Somalia's Welcome Warlord: A desperate town invited a businessman to be its military chief. It is now an oasis of stability in the country, which he'd one day like to lead (Edmund Sanders, June 24, 2005, LA Times)

In the 14 years since the collapse of the government of Maj. Gen. Mohamed Siad Barre, Somalia has fractured into a patchwork of feuding fiefdoms, which, like Jawhar, are ruled by warlords and machine-gun-toting militias.

Mogadishu remains a no-go zone for even the interim president and interim prime minister, who serve in a provisional government formed last year in neighboring Kenya. When Interim Prime Minister Ali Mohammed Gedi briefly visited Mogadishu last month, a grenade attack killed eight people during his speech.

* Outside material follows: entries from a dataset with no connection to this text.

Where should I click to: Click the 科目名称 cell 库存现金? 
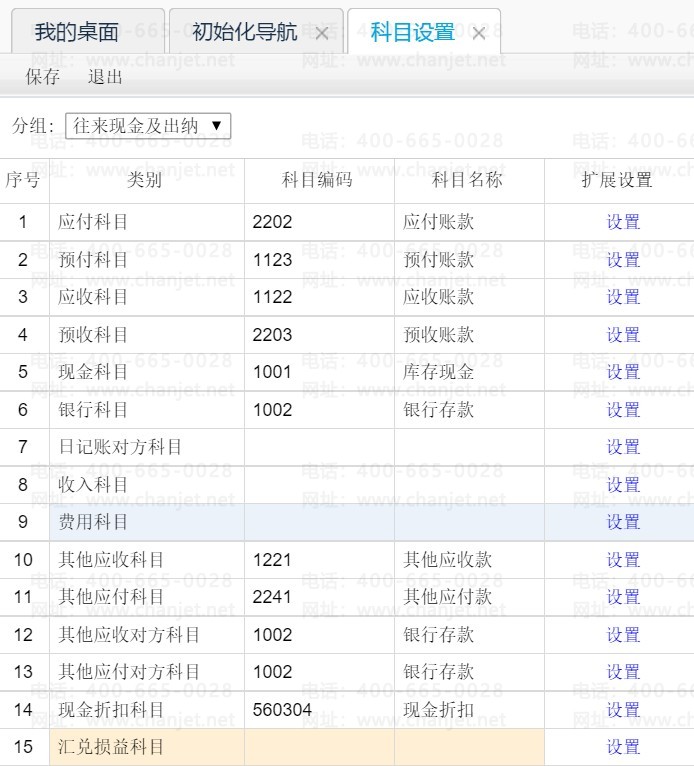pos(468,372)
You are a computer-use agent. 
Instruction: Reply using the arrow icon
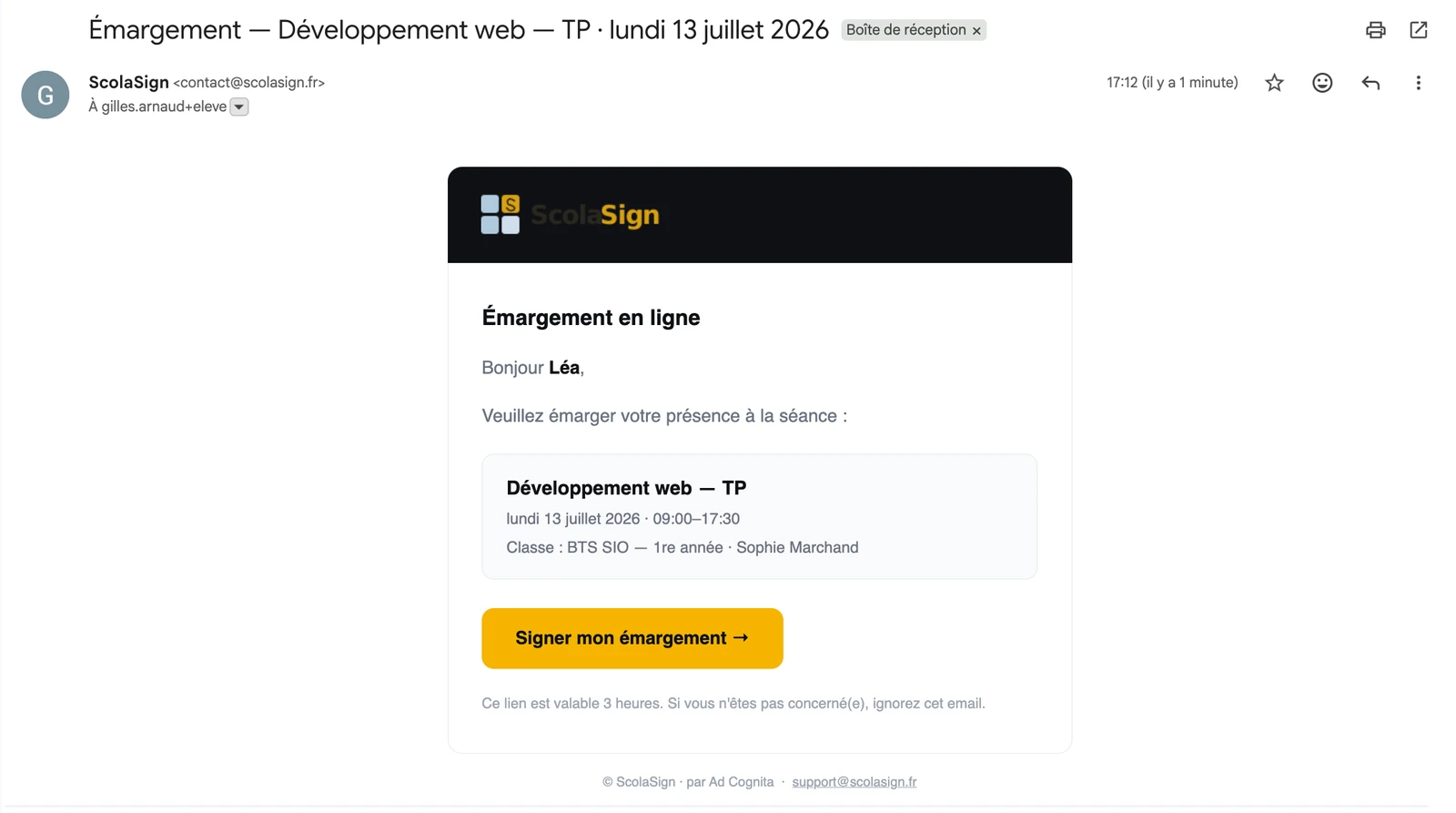(x=1370, y=83)
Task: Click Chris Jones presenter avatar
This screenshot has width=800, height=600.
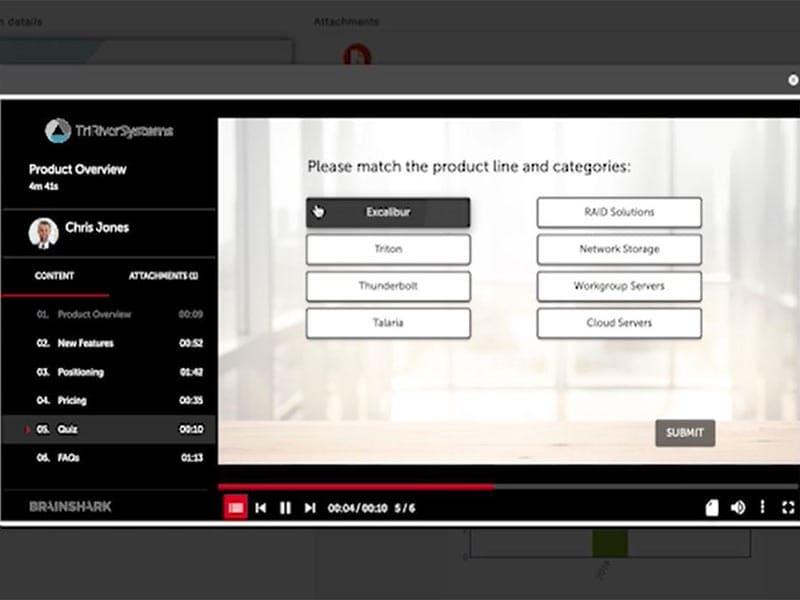Action: point(43,233)
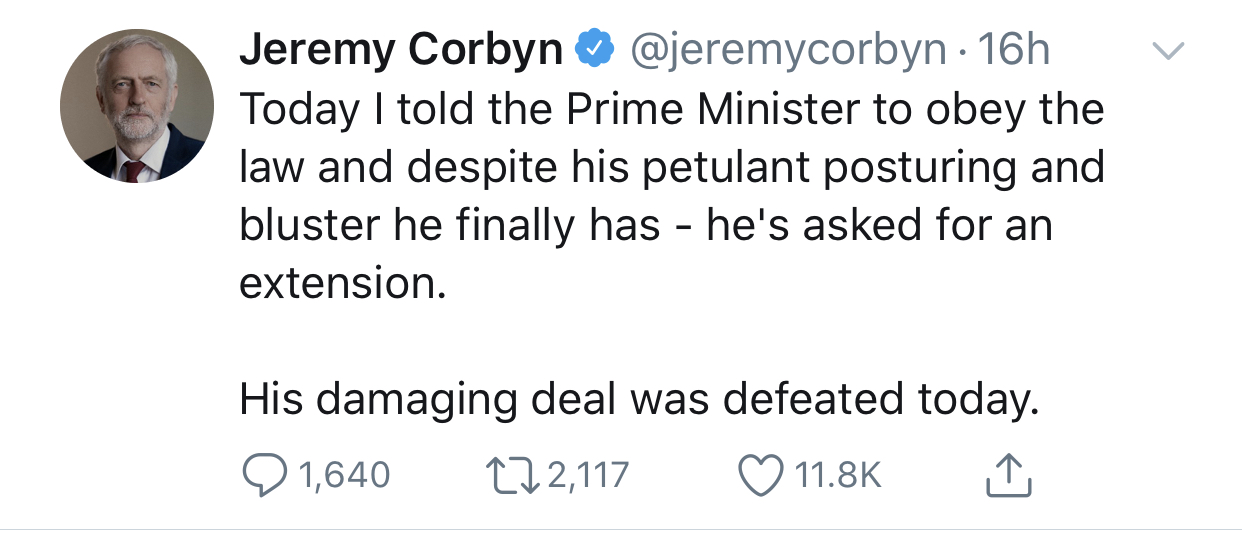The image size is (1242, 541).
Task: Click the line starting with "bluster he finally"
Action: pos(645,225)
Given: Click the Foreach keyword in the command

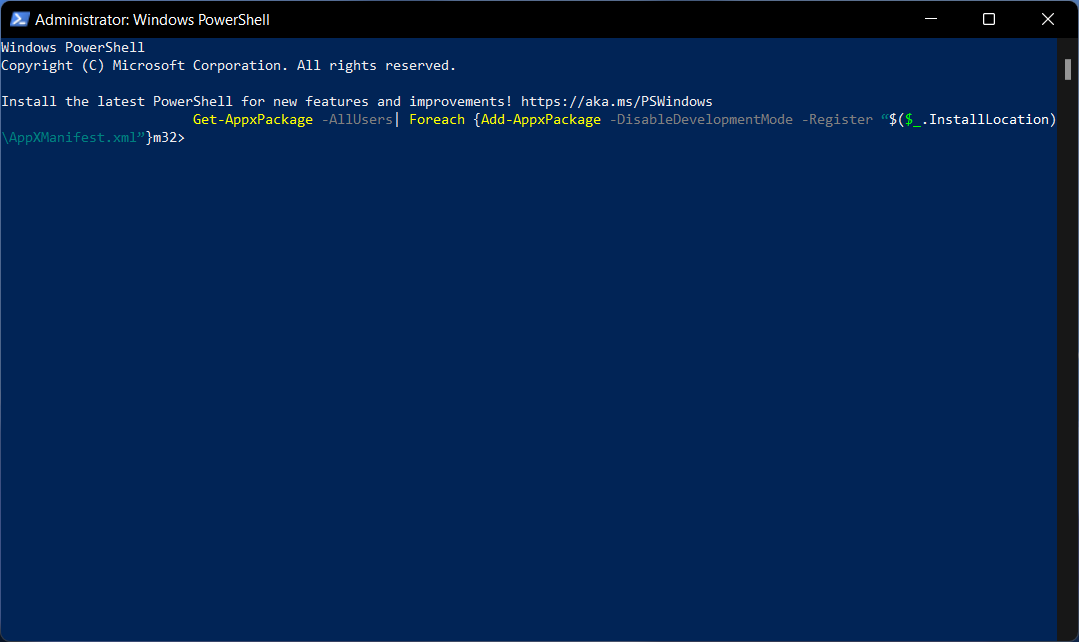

In October 1993, 18 U.S. troops were killed in the capital during an aborted mission to capture one of Mogadishu's most notorious warlords. It's little wonder that Somalian government leaders have spent most of their time this year in Nairobi, the Kenyan capital.

But for the people of Jawhar, the deal they made to install a warlord appears to be paying off. Today the town is an oasis of stability in war-torn south-central Somalia, and the region is seen by some as a possible model for rebuilding the collapsed state.

Unlike Mogadishu, where gunfire echoes regularly through abandoned downtown streets and bystanders are killed in the cross-fire of rival militias, residents in Jawhar are again free to stroll at night without fear. Illegal road checkpoints disappeared. The hospital director says he hasn't treated a local gunshot wound in two years, thanks to a ban on civilians carrying weapons.

"One of the most impressive things in Jawhar is the peace and humanitarianism," UNICEF's outgoing Somalia representative, Jasper Morch, recently told a gathering in the village. "It's precious. I hope the rest of the country does what you're doing right now."

The rest of Somalia has taken notice. Some leaders in the interim government are proposing Jawhar as a temporary capital. And Jawhar's new warlord is hoping to prove that even an unelected militia leader can transform into a respected politician.